BEGIN Data supplied
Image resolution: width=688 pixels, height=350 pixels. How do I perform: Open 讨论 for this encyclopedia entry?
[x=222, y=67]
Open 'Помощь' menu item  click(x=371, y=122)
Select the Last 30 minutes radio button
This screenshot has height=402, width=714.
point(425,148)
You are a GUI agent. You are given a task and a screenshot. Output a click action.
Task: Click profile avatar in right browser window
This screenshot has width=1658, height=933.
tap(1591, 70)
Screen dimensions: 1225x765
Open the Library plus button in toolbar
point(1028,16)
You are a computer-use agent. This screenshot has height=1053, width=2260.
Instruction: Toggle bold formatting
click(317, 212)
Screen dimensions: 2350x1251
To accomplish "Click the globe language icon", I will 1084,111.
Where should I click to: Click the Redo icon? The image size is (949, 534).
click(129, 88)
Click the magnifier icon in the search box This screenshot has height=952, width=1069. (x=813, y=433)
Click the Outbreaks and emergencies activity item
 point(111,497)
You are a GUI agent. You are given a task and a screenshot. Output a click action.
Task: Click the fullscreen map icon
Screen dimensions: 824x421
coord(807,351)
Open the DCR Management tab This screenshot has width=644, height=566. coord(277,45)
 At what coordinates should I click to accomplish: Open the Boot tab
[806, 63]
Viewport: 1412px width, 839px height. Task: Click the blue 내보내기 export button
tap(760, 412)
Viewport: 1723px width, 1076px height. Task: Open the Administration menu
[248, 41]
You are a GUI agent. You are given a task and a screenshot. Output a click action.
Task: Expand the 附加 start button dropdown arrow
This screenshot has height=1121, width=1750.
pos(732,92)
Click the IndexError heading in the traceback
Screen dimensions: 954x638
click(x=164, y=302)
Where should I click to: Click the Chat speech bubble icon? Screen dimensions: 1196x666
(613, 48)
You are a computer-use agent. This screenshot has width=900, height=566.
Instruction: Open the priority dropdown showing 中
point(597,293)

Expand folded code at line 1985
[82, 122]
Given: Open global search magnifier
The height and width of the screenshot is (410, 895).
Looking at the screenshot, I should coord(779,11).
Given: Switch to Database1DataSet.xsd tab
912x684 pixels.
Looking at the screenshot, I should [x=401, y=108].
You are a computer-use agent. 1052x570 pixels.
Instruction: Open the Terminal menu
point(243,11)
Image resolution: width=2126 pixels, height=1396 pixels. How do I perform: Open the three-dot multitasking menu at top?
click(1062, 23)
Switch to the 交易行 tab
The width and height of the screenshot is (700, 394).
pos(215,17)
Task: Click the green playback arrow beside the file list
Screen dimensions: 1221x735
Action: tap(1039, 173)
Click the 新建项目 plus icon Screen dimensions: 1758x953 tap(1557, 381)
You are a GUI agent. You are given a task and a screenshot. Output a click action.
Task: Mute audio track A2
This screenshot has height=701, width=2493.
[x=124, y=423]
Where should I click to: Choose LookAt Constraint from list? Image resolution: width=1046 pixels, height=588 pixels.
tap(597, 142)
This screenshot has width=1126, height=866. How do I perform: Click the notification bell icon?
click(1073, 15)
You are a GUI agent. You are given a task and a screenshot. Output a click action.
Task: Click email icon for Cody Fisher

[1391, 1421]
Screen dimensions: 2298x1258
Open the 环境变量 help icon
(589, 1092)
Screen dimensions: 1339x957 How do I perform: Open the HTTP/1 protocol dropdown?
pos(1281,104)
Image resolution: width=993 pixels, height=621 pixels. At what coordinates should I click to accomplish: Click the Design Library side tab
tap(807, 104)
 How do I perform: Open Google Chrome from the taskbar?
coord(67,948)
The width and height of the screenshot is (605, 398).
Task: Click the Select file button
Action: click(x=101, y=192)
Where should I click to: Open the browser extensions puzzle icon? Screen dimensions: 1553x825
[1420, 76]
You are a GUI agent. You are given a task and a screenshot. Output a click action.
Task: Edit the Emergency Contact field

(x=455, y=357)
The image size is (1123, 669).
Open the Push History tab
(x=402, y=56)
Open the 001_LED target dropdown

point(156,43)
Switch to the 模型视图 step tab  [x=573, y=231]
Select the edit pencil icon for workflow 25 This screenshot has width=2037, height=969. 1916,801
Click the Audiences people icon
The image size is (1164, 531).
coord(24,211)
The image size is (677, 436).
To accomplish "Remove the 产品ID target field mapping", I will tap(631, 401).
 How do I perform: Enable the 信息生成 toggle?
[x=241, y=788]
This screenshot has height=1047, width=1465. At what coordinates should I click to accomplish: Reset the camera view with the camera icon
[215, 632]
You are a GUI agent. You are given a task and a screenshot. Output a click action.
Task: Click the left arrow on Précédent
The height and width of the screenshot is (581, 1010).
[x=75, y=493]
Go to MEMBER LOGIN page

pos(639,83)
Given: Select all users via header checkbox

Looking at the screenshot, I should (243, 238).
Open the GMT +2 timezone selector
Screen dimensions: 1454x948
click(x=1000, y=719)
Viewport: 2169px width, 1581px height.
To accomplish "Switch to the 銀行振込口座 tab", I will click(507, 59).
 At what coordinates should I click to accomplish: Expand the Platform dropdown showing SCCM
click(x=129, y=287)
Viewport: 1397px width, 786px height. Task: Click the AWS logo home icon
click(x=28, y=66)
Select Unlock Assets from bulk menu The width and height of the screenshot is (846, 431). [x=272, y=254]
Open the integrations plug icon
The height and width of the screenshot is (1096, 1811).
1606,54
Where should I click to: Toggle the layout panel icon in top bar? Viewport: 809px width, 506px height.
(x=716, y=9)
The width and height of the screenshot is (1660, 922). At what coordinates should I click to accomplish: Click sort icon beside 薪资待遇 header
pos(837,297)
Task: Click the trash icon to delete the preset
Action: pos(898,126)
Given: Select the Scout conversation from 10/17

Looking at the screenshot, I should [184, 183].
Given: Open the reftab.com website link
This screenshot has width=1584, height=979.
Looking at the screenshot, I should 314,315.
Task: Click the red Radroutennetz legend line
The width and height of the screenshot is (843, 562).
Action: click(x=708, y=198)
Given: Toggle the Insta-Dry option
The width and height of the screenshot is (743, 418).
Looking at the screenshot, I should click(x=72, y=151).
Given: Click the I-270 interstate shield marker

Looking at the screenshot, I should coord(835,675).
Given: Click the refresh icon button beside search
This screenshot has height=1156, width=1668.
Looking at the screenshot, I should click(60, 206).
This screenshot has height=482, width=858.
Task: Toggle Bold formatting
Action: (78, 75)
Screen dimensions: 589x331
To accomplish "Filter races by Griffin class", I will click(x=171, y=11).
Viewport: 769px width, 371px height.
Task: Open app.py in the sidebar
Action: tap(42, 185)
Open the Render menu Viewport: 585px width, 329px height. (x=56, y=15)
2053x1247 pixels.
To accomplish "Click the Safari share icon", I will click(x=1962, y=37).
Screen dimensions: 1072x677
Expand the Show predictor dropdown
END Data supplied
What you have to do »
Could you return the lines in the entries above that contain "computer"?

Answer to the exercise »
You are a computer-use agent. This screenshot has height=1053, width=2260.
You are a computer-use agent. This screenshot has width=900, height=566.
You are a computer-use agent. 1052x570 pixels.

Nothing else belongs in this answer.